Abstract

Kaposi's sarcoma-associated herpesvirus (KSHV) ORF57 facilitates the expression of both intronless viral ORF59 genes and intron-containing viral K8 and K8.1 genes (V. Majerciak, N. Pripuzova, J. P. McCoy, S. J. Gao, and Z. M. Zheng, J. Virol. 81:1062-1071, 2007). In this study, we showed that disruption of ORF57 in a KSHV genome led to increased accumulation of ORF50 and K8 pre-mRNAs and reduced expression of ORF50 and K-bZIP proteins but had no effect on latency-associated nuclear antigen (LANA). Cotransfection of ORF57 and K8beta cDNA, which retains a suboptimal intron of K8 pre-mRNA due to alternative splicing, promoted RNA splicing of K8beta and production of K8alpha (K-bZIP). Although Epstein-Barr virus EB2, a closely related homolog of ORF57, had a similar activity in the cotransfection assays, herpes simplex virus type 1 ICP27 was inactive.
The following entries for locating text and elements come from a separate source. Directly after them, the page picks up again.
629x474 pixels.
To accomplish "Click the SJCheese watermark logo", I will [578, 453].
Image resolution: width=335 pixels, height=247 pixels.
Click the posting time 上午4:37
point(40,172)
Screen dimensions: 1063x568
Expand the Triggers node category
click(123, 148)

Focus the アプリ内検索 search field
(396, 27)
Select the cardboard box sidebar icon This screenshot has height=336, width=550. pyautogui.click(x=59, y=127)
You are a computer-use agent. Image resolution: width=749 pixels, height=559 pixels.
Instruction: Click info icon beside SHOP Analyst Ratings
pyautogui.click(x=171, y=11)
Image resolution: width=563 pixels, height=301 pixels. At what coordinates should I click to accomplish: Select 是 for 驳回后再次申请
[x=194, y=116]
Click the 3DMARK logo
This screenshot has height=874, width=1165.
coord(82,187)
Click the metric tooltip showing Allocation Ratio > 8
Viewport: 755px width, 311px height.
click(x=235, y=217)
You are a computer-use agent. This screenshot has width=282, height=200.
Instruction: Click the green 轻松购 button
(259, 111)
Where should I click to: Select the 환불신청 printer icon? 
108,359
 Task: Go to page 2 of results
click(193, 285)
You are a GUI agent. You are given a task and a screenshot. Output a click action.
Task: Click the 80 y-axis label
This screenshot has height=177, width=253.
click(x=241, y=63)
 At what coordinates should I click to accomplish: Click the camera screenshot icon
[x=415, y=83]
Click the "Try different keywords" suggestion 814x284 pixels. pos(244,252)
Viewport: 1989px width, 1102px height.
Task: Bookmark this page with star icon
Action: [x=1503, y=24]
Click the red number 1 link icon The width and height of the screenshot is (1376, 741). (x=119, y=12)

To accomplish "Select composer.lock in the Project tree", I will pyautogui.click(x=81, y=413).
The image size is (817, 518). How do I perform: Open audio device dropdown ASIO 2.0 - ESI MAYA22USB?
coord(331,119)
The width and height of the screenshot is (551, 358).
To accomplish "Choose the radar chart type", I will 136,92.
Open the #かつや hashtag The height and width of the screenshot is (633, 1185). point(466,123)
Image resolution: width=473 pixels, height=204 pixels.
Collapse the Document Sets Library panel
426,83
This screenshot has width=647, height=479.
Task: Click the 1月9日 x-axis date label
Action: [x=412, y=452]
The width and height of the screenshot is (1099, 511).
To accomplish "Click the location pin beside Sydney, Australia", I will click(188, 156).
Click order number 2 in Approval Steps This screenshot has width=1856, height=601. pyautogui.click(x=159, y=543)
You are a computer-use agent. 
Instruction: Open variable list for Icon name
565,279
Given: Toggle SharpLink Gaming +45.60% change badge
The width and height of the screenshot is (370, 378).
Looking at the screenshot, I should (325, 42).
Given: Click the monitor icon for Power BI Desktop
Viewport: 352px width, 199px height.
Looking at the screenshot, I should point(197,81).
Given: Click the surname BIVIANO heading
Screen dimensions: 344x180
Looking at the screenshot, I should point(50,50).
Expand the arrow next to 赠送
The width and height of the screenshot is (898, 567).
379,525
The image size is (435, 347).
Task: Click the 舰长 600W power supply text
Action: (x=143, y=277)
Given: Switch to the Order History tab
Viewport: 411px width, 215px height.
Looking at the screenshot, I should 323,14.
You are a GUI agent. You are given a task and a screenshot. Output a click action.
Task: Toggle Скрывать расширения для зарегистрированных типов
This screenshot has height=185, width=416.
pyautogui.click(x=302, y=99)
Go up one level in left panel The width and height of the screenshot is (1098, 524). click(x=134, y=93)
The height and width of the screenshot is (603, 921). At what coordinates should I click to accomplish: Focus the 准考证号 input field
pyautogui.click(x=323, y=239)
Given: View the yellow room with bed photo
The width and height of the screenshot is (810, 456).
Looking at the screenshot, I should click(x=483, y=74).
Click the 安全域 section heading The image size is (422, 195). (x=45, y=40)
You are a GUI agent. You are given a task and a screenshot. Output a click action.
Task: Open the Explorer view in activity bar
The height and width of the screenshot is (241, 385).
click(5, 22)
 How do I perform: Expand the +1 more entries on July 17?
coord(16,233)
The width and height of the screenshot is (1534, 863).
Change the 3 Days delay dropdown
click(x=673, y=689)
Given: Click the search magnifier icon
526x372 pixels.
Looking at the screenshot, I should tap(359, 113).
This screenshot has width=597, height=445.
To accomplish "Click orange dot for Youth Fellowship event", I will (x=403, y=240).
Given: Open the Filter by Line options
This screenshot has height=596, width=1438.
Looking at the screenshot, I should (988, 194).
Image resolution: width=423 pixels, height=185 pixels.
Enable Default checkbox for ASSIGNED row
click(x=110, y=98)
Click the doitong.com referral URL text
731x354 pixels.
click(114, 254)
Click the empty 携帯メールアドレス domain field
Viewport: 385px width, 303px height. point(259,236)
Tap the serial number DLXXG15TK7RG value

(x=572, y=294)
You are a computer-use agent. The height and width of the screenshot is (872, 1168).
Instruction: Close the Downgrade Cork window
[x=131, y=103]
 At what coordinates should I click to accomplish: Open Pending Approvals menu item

This enhancement of RNA splicing by ORF57 correlates with the intact N-terminal nuclear localization signal motifs of ORF57 and takes place in the absence of other viral proteins. In activated KSHV-infected B cells, KSHV ORF57 partially colocalizes with splicing factors in nuclear speckles and assembles into spliceosomal complexes in association with low-abundance viral ORF50 and K8 pre-mRNAs and essential splicing components. The association of ORF57 with snRNAs occurs by ORF57-Sm protein interaction. We also found that ORF57 binds K8beta pre-mRNAs in vitro in the presence of nuclear extracts. Collectively our data indicate that KSHV ORF57 functions as a novel splicing factor in the spliceosome-mediated splicing of viral RNA transcripts.